PASSAGE SHOWN Start Marker

UNITED NATIONS (Reuters) - After the defeat of M23 rebels in eastern Democratic Republic of Congo, United Nations peacekeepers are trying to learn more about one of their next targets in a region overrun by armed groups - the Allied Democratic Forces, Islamist extremists blamed for kidnapping at least 300 people in the past year.
The deployment of a 3,000-strong U.N. Intervention Brigade with an unprecedented mandate to help Congolese forces hunt down rebel groups has been hailed a success after the M23 ended its 20-month revolt earlier this month. Now the brigade - and Congolese troops - are preparing for their next moves.
At the top of the list of dozens of armed groups to be dealt with in resource-rich eastern Congo are the ADF and the Democratic Forces for the Liberation of Rwanda, or FDLR, which includes some Hutus who fled neighboring Rwanda after the 1994 genocide of 800,000 Tutsi and moderate Hutus.
While the aim of the FDLR is to take over Rwanda, the objective of the ADF - which was created to fight the Ugandan government and was initially called the ADF-National Army for the Liberation of Uganda - is less clear.
"The toughest nut of all, they say, is the ADF," a senior U.N. diplomat said on condition of anonymity.
The U.N. peacekeeping force in Congo, known as MONUSCO, has set up a task force to investigate the group, which the International Crisis Group think tank has described as "one of the oldest but least known armed groups ... and the only one in the area to be considered an Islamist terrorist organization."
The preliminary findings of the MONUSCO task force, in a note obtained by Reuters, are that while "it is extremely difficult to estimate what the ultimate objective of the ADF might be ... we cannot allow this group to continue unscathed, the potential threat they represent is too great."
"One must also remember the ADF has been known to dabble in terrorism in the nineties, and such an evolution should not be ruled out," the task force note said. "A military intervention against the ADF is necessary, and could be successful, as they were, relatively, in 2005 and 2010, if well prepared."
FOREIGN TRAINERS
Aside from a military offensive, the task force said the Congolese and the United Nations must cut off the ADF's financing and access to weapons, ammunition and supplies, and win the support of the Congolese people in territory held by the
ADF.

PASSAGE SHOWN End Marker
THE DATA Start Marker

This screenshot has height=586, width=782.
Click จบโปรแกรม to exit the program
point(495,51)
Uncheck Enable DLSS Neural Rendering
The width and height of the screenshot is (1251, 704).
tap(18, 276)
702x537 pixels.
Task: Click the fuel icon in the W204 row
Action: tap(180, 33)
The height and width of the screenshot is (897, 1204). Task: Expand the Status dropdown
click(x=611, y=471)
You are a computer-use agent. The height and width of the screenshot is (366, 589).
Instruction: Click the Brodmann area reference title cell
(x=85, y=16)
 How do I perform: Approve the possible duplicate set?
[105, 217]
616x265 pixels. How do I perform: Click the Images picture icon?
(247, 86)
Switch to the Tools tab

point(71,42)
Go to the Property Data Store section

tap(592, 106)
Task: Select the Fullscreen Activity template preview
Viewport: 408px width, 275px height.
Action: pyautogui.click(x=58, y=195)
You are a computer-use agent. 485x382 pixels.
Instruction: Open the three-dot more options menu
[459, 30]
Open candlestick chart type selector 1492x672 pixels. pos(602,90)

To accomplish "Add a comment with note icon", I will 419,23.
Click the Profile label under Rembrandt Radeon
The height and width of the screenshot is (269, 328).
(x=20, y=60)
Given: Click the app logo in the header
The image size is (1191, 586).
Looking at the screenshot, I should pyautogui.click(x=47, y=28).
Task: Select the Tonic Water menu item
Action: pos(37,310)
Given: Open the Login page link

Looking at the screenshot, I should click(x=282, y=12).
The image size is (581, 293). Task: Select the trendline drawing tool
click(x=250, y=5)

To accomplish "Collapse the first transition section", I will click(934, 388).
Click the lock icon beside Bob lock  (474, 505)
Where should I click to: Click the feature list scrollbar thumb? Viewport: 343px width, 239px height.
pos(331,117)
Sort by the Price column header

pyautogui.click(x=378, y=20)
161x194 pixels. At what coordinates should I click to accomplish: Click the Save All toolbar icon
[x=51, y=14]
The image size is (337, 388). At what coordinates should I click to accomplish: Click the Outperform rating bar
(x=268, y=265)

THE DATA End Marker

YOUR OBJECTIVE: Reproduce verbatim the portion of the article on the Allied Democratic Forces between "At the top of" and "condition of anonymity.", inclusive.

ANSWER SPACE:
At the top of the list of dozens of armed groups to be dealt with in resource-rich eastern Congo are the ADF and the Democratic Forces for the Liberation of Rwanda, or FDLR, which includes some Hutus who fled neighboring Rwanda after the 1994 genocide of 800,000 Tutsi and moderate Hutus.
While the aim of the FDLR is to take over Rwanda, the objective of the ADF - which was created to fight the Ugandan government and was initially called the ADF-National Army for the Liberation of Uganda - is less clear.
"The toughest nut of all, they say, is the ADF," a senior U.N. diplomat said on condition of anonymity.